--- Action item ---
Which lines below fall between the one containing "Given: Refresh the Jenkins login page" and the one containing "Viewport: 1432px width, 840px height."? Repeat them exactly, counting both of those lines, and add nothing else.
Start of Recorded data
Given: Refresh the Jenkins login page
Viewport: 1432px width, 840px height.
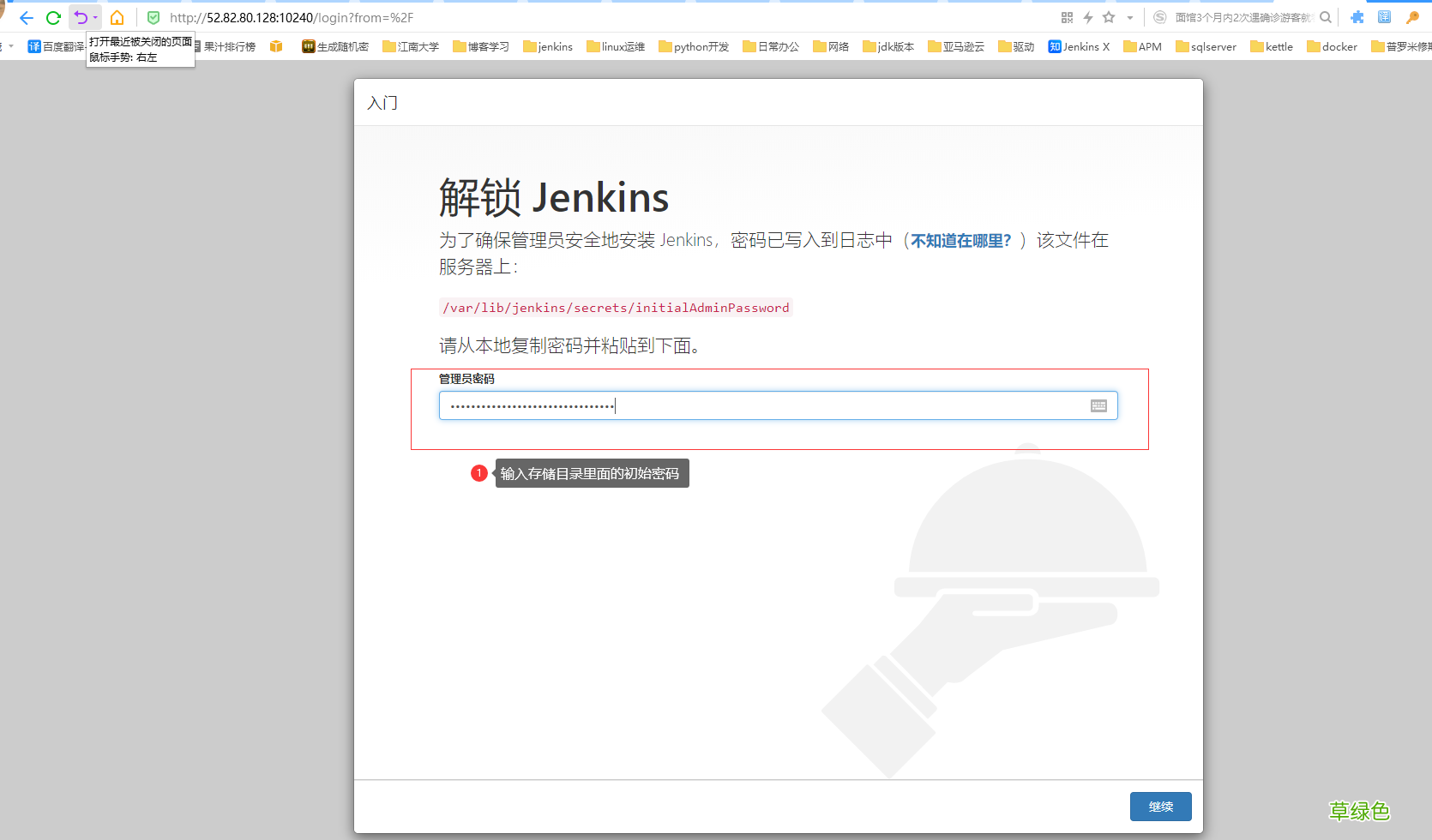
End of Recorded data
Start of Recorded data
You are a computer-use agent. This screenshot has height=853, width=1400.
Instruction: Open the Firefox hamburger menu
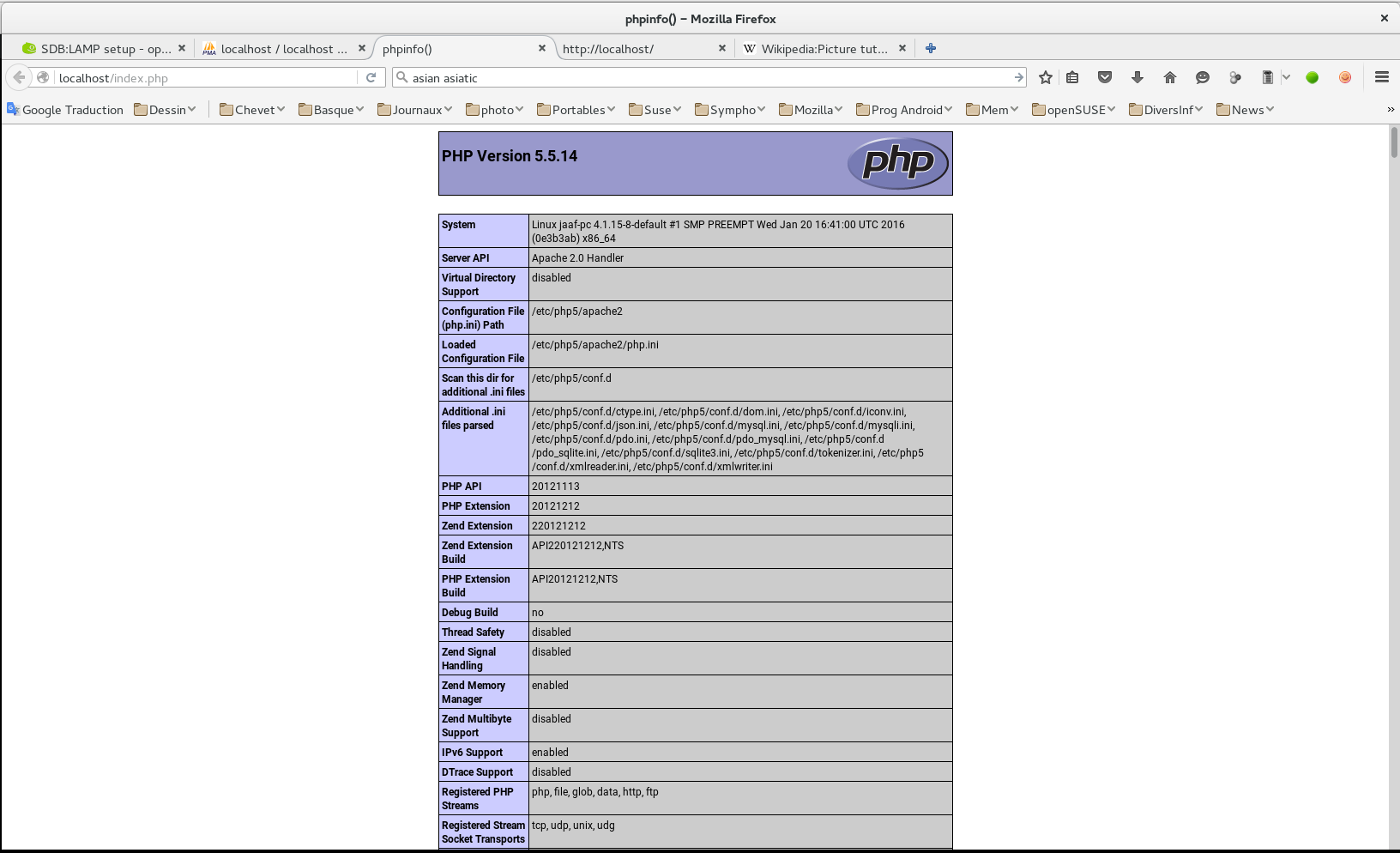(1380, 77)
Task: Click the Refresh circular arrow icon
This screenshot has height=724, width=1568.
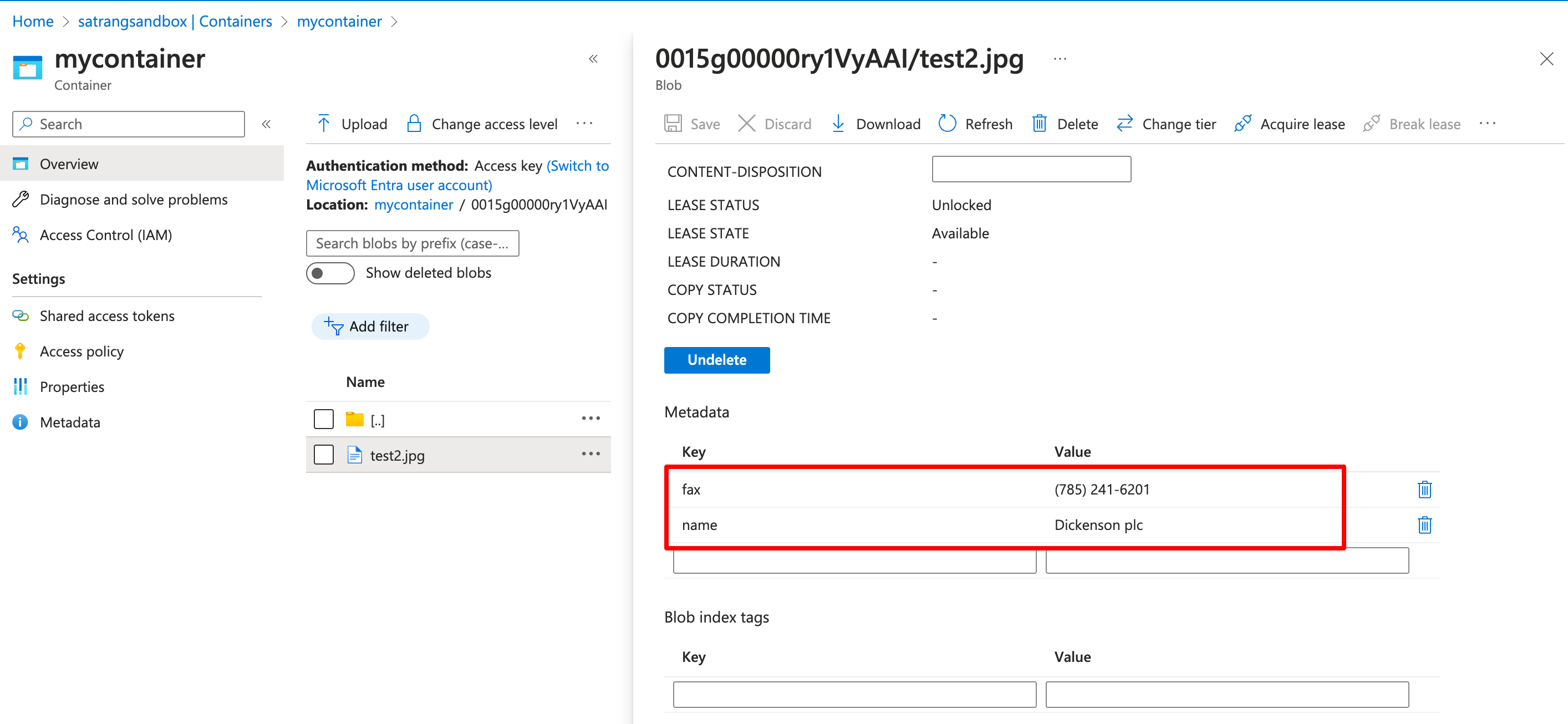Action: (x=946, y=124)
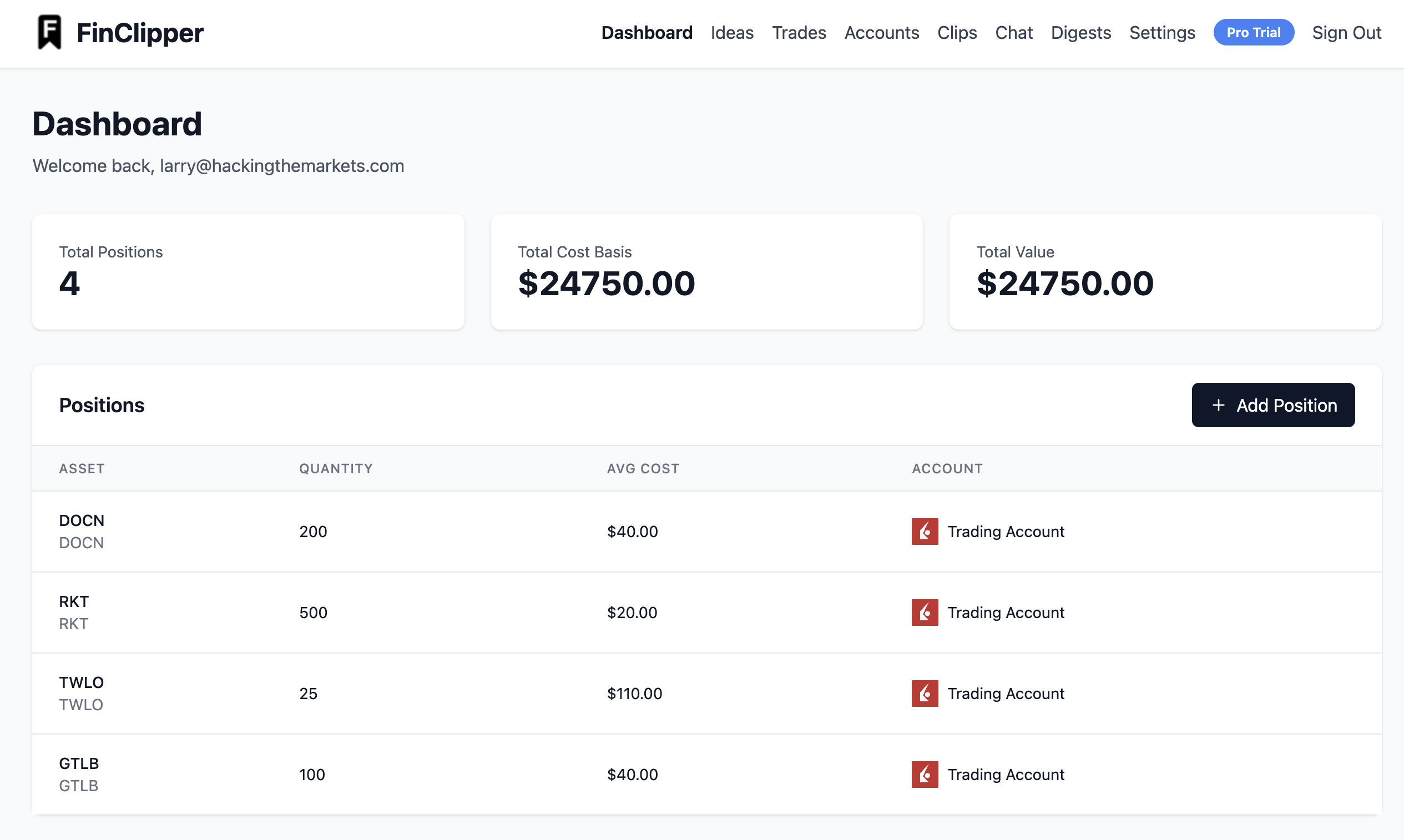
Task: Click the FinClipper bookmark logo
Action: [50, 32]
End of Recorded data
--- Exercise result ---
Given: Refresh the Jenkins login page
Viewport: 1432px width, 840px height.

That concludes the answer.